Een stukje uit \"Over tanden van Hexanchidae uit het Plioceen van Kallo (België)\"
geschreven door Wim van der Brugghen:
Fossiele tanden uit de onderkaak
In het aangetroffen materiaal zijn twee typen tanden te onderscheiden; namelijk tanden die lijken op de soort
Notorhynchus primigenius en tanden die gelijkenissen vertonen met de recente soort
Notorhynchus cepedianus. Kemp (1982) onderscheidt de volgende verschillen tussen de twee soorten. De hoofd- en bijspitsen uit de onderkaak van
N. primigenius staan in het algemeen rechter op de wortel en zijn breder, groter (tot ongeveer 30mm) en robuster vergeleken met de tanden van
N. cepedianus. Hoewel o.a. Nolf (1986) en Capetta (1987) aangeven dat
N. primigenius tot in het Mioceen voorkomt zijn er toch in de Pliocene zanden bij Kallo tanden aangetroffen die niet of nauwelijks verschillen van het
N. primigenius type. Het merendeel van de fossielen is echter op storthopen gevonden. Men weet dus niet zeker waar de haaientanden oorspronkelijk vandaan komen.

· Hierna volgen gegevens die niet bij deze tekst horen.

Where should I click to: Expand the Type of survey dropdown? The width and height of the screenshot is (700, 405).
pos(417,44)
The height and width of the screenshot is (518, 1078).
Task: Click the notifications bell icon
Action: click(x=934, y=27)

De tand op afbeelding 18 (= een afbeelding van een tand die precies dezelfde karakteristieken vertoont als die van jouw) heeft meer naar achteren gebogen enigzins ovaal gevormde spitsen. Hij heeft een breedte van 25 millimeter en is niet lichter gebouwd dan de
N. primigenius tanden. Deze tand komt sterk overeen met de afbeelding van recente
N. cepedianus tanden in Kemp (1982) en Bass e.a. (1975). Hierdoor lijkt het gerechtvaardigd deze tand als
Notorhynchus cf. cepedianus te determineren.